We have an entry in the pg_autovacuum table for a table that has quite frequent inserts and updates, but not deletes. Here are the values:
-[ RECORD 1 ]----+------
vacrelid | #####
enabled | t
vac_base_thresh | 500
vac_scale_factor | 0.1
anl_base_thresh | 200
anl_scale_factor | 0.05
vac_cost_delay | -1
vac_cost_limit | -1
I've noticed that the threshold for ANALYZE never gets met because the threshold for VACUUM is hit first, therefore resetting the counters. Here is a snippet of the log that shows what's happening:
DEBUG: tablename: vac: 961 (threshold 14217), anl: -9756 (threshold 7058)
DEBUG: tablename: vac: 1924 (threshold 14217), anl: -8792 (threshold 7058)
DEBUG: tablename: vac: 2953 (threshold 14217), anl: -7763 (threshold 7058)
DEBUG: tablename: vac: 3998 (threshold 14217), anl: -6718 (threshold 7058)
DEBUG: tablename: vac: 5170 (threshold 14217), anl: -5546 (threshold 7058)
DEBUG: tablename: vac: 6405 (threshold 14217), anl: -4311 (threshold 7058)
DEBUG: tablename: vac: 7635 (threshold 14217), anl: -3081 (threshold 7058)

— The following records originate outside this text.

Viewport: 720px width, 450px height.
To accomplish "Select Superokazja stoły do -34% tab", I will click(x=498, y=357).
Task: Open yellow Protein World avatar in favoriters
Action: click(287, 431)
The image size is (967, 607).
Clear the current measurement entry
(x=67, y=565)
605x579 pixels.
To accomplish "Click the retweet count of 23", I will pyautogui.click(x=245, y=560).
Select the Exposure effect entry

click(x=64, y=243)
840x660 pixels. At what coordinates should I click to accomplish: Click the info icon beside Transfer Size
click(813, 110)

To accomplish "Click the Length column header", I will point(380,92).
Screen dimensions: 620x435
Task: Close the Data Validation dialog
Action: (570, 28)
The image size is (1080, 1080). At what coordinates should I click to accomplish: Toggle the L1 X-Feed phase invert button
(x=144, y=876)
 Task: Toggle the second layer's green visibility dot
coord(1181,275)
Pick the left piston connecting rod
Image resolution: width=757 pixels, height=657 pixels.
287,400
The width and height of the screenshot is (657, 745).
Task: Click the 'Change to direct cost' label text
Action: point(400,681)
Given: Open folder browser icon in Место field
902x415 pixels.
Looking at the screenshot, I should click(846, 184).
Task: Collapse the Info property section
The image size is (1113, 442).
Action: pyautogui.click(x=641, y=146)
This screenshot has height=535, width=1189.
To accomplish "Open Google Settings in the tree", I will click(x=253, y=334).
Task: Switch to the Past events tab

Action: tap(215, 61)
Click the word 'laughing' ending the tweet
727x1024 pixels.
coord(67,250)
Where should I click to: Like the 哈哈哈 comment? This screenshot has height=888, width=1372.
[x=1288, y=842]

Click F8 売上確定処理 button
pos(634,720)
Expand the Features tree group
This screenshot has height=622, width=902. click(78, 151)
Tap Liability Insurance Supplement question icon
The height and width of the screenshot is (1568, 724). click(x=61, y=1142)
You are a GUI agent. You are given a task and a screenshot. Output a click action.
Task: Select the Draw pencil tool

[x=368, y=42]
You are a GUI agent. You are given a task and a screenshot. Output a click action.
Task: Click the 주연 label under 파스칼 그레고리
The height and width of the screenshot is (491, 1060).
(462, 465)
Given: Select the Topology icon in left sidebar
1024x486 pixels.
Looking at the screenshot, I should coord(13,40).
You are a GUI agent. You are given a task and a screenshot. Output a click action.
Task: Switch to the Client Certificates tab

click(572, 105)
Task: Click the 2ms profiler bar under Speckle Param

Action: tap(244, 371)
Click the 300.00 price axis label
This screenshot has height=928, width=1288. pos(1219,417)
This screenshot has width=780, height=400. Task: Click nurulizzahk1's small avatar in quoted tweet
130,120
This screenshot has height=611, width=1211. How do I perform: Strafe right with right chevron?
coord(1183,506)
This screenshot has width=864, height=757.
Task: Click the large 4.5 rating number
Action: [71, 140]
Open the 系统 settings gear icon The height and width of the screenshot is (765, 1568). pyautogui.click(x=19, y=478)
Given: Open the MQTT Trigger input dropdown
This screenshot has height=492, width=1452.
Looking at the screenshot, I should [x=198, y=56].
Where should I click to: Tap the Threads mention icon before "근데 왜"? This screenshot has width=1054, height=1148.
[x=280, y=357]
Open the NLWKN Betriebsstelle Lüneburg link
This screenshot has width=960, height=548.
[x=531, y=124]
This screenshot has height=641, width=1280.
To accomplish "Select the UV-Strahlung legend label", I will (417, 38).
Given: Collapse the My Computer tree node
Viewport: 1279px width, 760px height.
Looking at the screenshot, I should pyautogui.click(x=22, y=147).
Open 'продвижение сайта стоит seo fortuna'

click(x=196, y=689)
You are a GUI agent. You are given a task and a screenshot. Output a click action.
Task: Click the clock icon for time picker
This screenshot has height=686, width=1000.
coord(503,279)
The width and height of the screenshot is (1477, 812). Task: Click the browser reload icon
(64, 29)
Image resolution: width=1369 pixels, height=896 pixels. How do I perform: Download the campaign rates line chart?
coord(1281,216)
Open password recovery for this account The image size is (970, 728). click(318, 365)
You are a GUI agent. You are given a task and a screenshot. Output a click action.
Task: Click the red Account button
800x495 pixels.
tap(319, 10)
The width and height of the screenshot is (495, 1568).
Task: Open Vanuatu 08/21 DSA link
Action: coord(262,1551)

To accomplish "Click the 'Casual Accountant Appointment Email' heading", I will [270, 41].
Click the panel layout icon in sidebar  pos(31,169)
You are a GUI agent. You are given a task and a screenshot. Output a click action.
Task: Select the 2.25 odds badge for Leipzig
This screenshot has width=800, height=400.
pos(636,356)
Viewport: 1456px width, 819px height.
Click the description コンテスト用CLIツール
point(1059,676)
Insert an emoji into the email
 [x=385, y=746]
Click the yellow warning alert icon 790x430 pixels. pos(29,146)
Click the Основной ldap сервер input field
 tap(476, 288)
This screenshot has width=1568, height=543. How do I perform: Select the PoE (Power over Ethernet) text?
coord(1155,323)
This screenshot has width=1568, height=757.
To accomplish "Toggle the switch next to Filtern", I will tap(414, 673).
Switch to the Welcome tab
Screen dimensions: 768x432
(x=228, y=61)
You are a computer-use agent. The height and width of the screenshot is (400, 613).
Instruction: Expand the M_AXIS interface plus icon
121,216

DEBUG: tablename: vac: 8818 (threshold 14217), anl: -1898 (threshold 7058)
DEBUG: tablename: vac: 9917 (threshold 14217), anl: -798 (threshold 7058)
DEBUG: tablename: vac: 10987 (threshold 14217), anl: 272 (threshold 7058)
DEBUG: tablename: vac: 12016 (threshold 14217), anl: 1301 (threshold 7058)
DEBUG: tablename: vac: 12929 (threshold 14217), anl: 2214 (threshold 7058)
DEBUG: tablename: vac: 13717 (threshold 14217), anl: 3002 (threshold 7058)
DEBUG: tablename: vac: 14441 (threshold 14217), anl: 3727 (threshold 7058)
...vacuum threshold is hit...
DEBUG: tablename: vac: 752 (threshold 14217), anl: -9962 (threshold 7058)
DEBUG: tablename: vac: 1491 (threshold 14217), anl: -9223 (threshold 7058)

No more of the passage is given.